The Farhud. Passover 1941 was different. I was 11 then. We had moved to bigger house near the Tigris River a year earlier. My father and my older brothers were sort of looking somber. On April 3 a pro Nazi coup overthrew the government. King Faisal II and the Regent escaped. Rashid Ali Algailani became the prime minister. General anxiety overcame the Jewish community. Some Jews were arrested; tortured and imprisoned. I was frightened and scared. Passover fell on April 12th. Despite the delicious food, our Seder was cheerless and gloomy.

On May 31 the British troops arrived to the outskirts of Baghdad. Al Gailani and his accomplice the Grand Mufti of Jerusalem, Haj Amin Al Husaini, and their clique fled the country. On June 1, the crowds aided by the police stopped the mini buses, singled out the Jewish passengers, robbed them, slit their throats raped the women and threw the babies in the Tigris River. Rioters began looting the homes of the Jews in the old quarters, and the businesses on the main streets. We locked and bolted our doors and prayed. We were safe.

By June 2 British troops, aided by two Brigades loyal to the King, entered Baghdad and stopped the rampage. The official government count showed that 180 Jews were murdered and 240 wounded. Private estimates were much higher. Hundreds of homes were looted. There wasn’t any act of resistance or fighting back. There weren’t any arrests, trial or convictions. The disaster would have been greater if it were not for the act of kindness and heroism by some Muslims who protected their Jewish friends.
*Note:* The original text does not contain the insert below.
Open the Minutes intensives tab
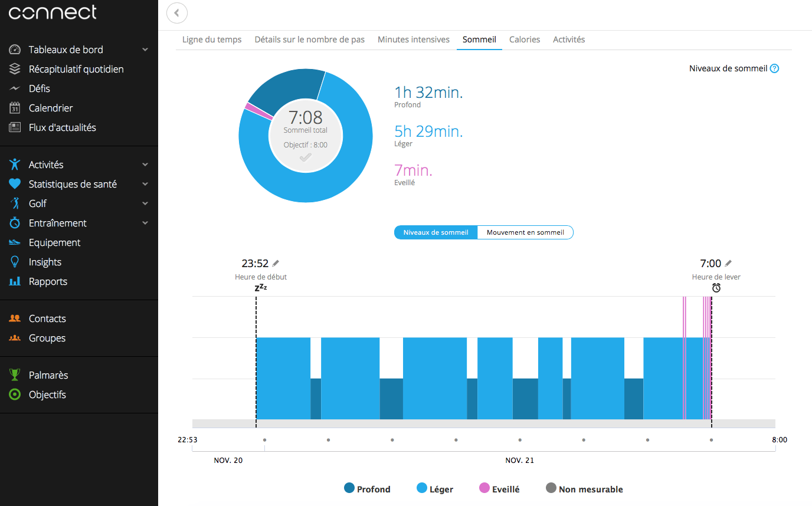The height and width of the screenshot is (506, 812). pyautogui.click(x=414, y=39)
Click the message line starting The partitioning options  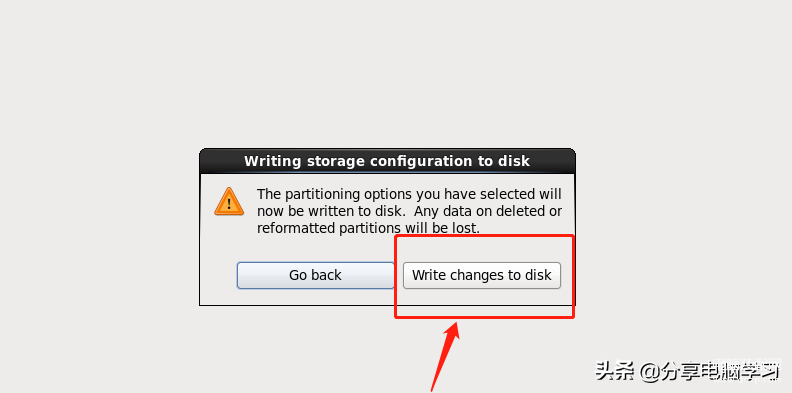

Life went back to normal or so it seemed, but future Passovers were never the same. The Farhud (Free looting) of 1941 proved there was no guarantee for the future safety of the Jews. I, too, felt there was no future for me in Iraq. I studied hard and dreamed of going to America after finishing high school.

Passover of 1948 fell on April 24th. It came like thick black cloud over dark skies. The UN voted on November 29, 1947 for the partitioning of Palestine to two states, one Arab and one Jewish. The Arab countries rejected the decision. All newspapers and radio were calling for the destruction of the Zionist entity and the liberation of Palestine. On May 15th 1948 the Iraqi army together with the armies of Syria, Jordan, Lebanon and Egypt attacked the newly created State of Israel. While we were celebrating in our hearts the establishment of the first Jewish State in 2000 years, we were terrified, uncertain if Israel would survive. Israel did survive. After the Iraqi army failed to eliminate Israel, the Iraqi government turned against its Jewish citizens, especially the youth. Zionism was declared treason. Many were picked up, accused of Zionism, tortured, and imprisoned. This harassment culminated by the indictment of a prominent Jewish merchant Shafiq Adas. When I saw the front page of the news paper with his body hanging in the air, I was hysterical.
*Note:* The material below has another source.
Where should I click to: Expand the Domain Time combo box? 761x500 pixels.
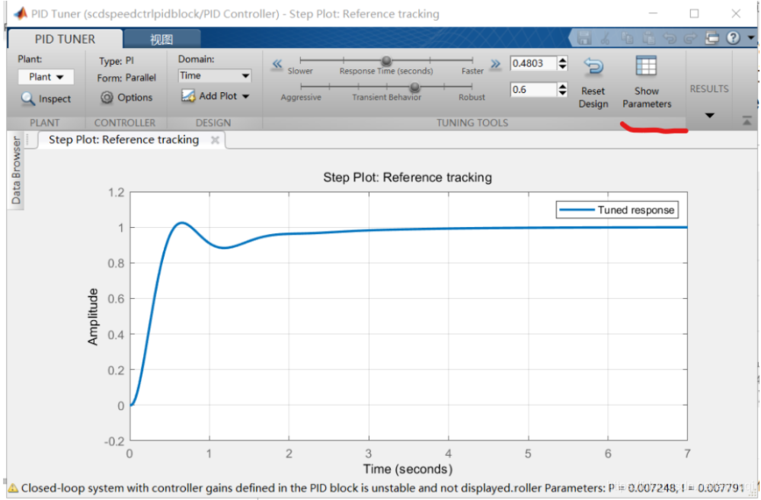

I kept a low profile. It took me over a year to get my student visa to the US. But I could not get an exit visa to leave Iraq. Things were getting worse, more arrests and disappearances. It was time for me to get out. On December of 1949 I traveled with my younger brother Nory to the port city of Basra and from there I was smuggled out to Iran. The Iranian government was gracious to let me and thousands of Jewish refugees, to pass through to Israel. On March 2nd, of 1950, one day before the festival of Purim, I kissed the ground when I landed in Tel Aviv.
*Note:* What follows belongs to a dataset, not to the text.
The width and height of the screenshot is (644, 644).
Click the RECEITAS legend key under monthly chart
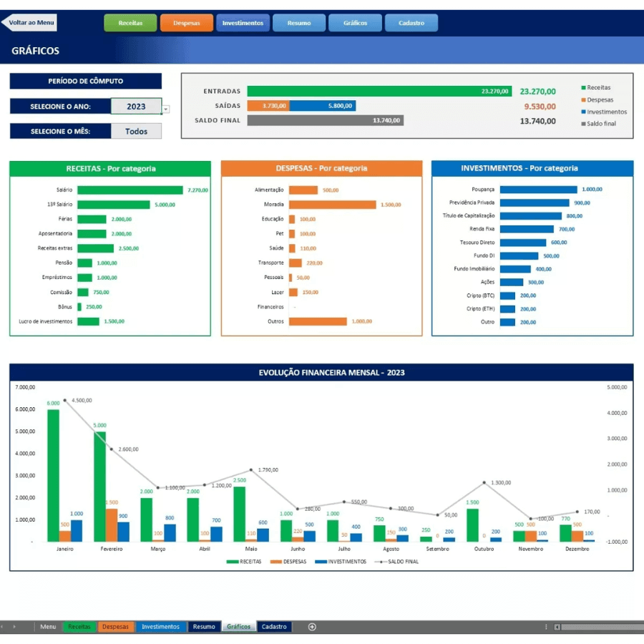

I left Baghdad my home; I left my culture and a history of 2,500 years. I left behind my faithful friends, Muslims and Christians. I left behind memories of fun and fear, of hope and despair. I left behind my past and future dreams, never wanting to look back. I was certain of one thing- that I was lucky to be out and alive from that unpredictable heaven and hell. I was a refugee, among the hundreds of thousands who arrived to Israel from Arab lands, with nothing but my shirt on my back. I had my youth, the love of life and the determination to succeed. I refused to let the nightmare of past enslave my bright future. On April 1, 1950 I celebrated Passover in Jerusalem, a free man.